● **Excerpted passage**:
━━━━
Postal workers not pleased
Informational picket raises awareness of woes
By Steve Metsch
West Beverly resident Charline McGrath does not want the US Postal Service to stop being a reliable and dependable government entity.
“We are highly dependent on our post office. My postal worker is great. She’s on time, all the time. If there’s a problem, she takes it back with her,” McGrath said.
McGrath about 25 others – most of them postal employees – on Aug. 27 gathered for informational picketing outside the Moraine Valley Post Office, 7401 W. 100thPlace, Bridgeview.
“I’ve lived in rural areas in Wisconsin – and if they didn’t have mail delivery – those folks are busy on their farms and have a hard time getting into town,” McGrath noted.
Urban dwellers in the Chicago area, of course, are also very dependent on the postal service.
That’s why the informational picketing was scheduled, said Charles E. Maurer, Jr., of Chicago Ridge, the president of Local 6266 of the American Postal Workers Union.
Maurer, a 40-year employee of the postal service, works in maintenance at the Moraine Valley office.
Much of protest was focused on removal of Postmaster General Louis DeJoy. Appointed by President Trump, DeJoy orchestrated removal of nearly 700 high-speed sorting machines nationwide, and has been reluctant to pay overtime to busy employees, Maurer noted.
“It’s affected every post office nationally, including ours and any of the offices we represent. We’re out here to protest those changes … to make the public more aware of what they’re doing behind the scenes,” Maurer said.
A number of passing motorists sounded their horns in support.
“We’re asking the Postmaster DeJoy be replaced. It’s just terrible,” Maurer said.
Maurer was joined by other longtime employees and by Marie Newman, the Democratic candidate in the 3rd Congressional District.
Marie Newman, running for the 3rd Congressional District, addresses postal workers and supporters at an informational picketing in Bridgeview. Photo by Steve Metsch.
Newman said it’s imperative for Congress to approve $25 billion in emergency pandemic relief to the postal service. “if you’re not willing to take the help, that says you are clearly lying about the problem,” Newman said.
━━━━
● **Problems and tasks**:
1. In the article about the postal workers' picket, rewrite the part from "Urban dwellers in" to "horns in support." with "mail service" in place of "postal service".
2. Summarize the article about the postal workers' picket in two sentences.

● **Dataset records**:
━━━━
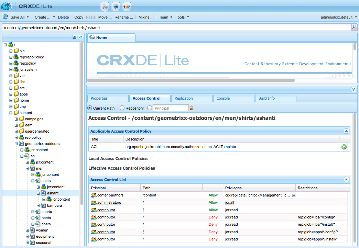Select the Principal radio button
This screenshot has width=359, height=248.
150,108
━━━━
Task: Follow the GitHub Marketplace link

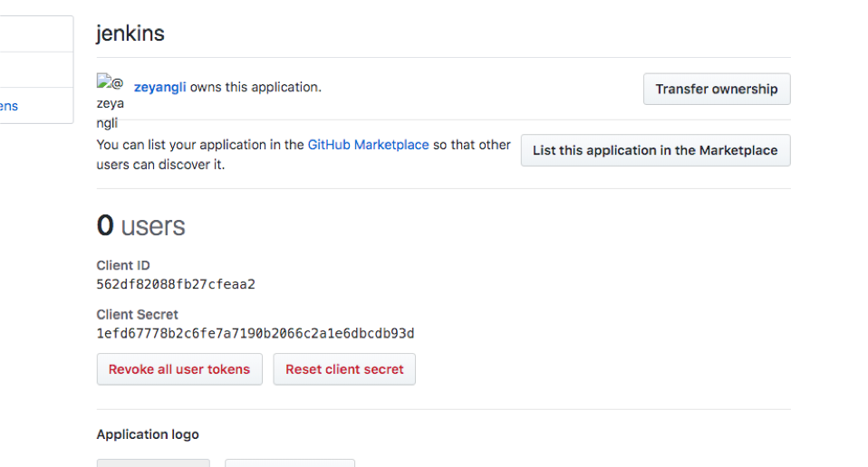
━━━━
● **Answers given**:
1.
Urban dwellers in the Chicago area, of course, are also very dependent on the mail service.
That’s why the informational picketing was scheduled, said Charles E. Maurer, Jr., of Chicago Ridge, the president of Local 6266 of the American Postal Workers Union.
Maurer, a 40-year employee of the mail service, works in maintenance at the Moraine Valley office.
Much of protest was focused on removal of Postmaster General Louis DeJoy. Appointed by President Trump, DeJoy orchestrated removal of nearly 700 high-speed sorting machines nationwide, and has been reluctant to pay overtime to busy employees, Maurer noted.
“It’s affected every post office nationally, including ours and any of the offices we represent. We’re out here to protest those changes … to make the public more aware of what they’re doing behind the scenes,” Maurer said.
A number of passing motorists sounded their horns in support.

2. On Aug. 27, McGrath and about 25 others, most of them postal employees, held informational picketing outside the Moraine Valley Post Office in Bridgeview to make the public more aware of changes affecting post offices. Much of the protest focused on removing Postmaster General Louis DeJoy, who orchestrated removal of nearly 700 high-speed sorting machines nationwide and has been reluctant to pay overtime, and Democratic candidate Marie Newman said Congress must approve $25 billion in emergency pandemic relief to the postal service.